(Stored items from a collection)
*-*-*

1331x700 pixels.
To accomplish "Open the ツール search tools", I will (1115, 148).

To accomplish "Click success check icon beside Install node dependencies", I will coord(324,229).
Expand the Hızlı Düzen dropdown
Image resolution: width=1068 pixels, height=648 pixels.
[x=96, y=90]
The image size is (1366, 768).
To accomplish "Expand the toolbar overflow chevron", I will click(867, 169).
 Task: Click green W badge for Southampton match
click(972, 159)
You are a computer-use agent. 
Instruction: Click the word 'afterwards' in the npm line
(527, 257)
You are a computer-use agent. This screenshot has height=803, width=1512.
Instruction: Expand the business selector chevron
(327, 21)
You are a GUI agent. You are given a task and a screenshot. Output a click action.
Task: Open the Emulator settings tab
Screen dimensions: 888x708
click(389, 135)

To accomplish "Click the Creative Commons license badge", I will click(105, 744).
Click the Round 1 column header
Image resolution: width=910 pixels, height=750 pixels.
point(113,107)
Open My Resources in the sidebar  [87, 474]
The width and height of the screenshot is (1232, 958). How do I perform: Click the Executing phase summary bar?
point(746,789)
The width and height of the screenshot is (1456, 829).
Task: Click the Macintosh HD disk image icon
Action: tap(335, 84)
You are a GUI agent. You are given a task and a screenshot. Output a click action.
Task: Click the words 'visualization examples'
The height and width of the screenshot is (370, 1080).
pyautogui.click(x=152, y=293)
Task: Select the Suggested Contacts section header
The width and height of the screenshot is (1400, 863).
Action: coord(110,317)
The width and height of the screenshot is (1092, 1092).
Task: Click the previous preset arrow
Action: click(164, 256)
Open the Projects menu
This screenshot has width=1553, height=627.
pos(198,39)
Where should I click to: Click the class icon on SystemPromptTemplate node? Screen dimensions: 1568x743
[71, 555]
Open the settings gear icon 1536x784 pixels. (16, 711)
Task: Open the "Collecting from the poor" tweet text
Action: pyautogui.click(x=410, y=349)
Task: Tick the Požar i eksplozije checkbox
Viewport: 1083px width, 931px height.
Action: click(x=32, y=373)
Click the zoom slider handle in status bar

*-*-*

◆ **EXERCISE**: Reproduce every line exactly, starting with the line that contains "Open the settings" and running through the final row, inclusive.

◆ **COMPLETE OUTPUT**:
Open the settings gear icon 1536x784 pixels. (16, 711)
Task: Open the "Collecting from the poor" tweet text
Action: pyautogui.click(x=410, y=349)
Task: Tick the Požar i eksplozije checkbox
Viewport: 1083px width, 931px height.
Action: click(x=32, y=373)
Click the zoom slider handle in status bar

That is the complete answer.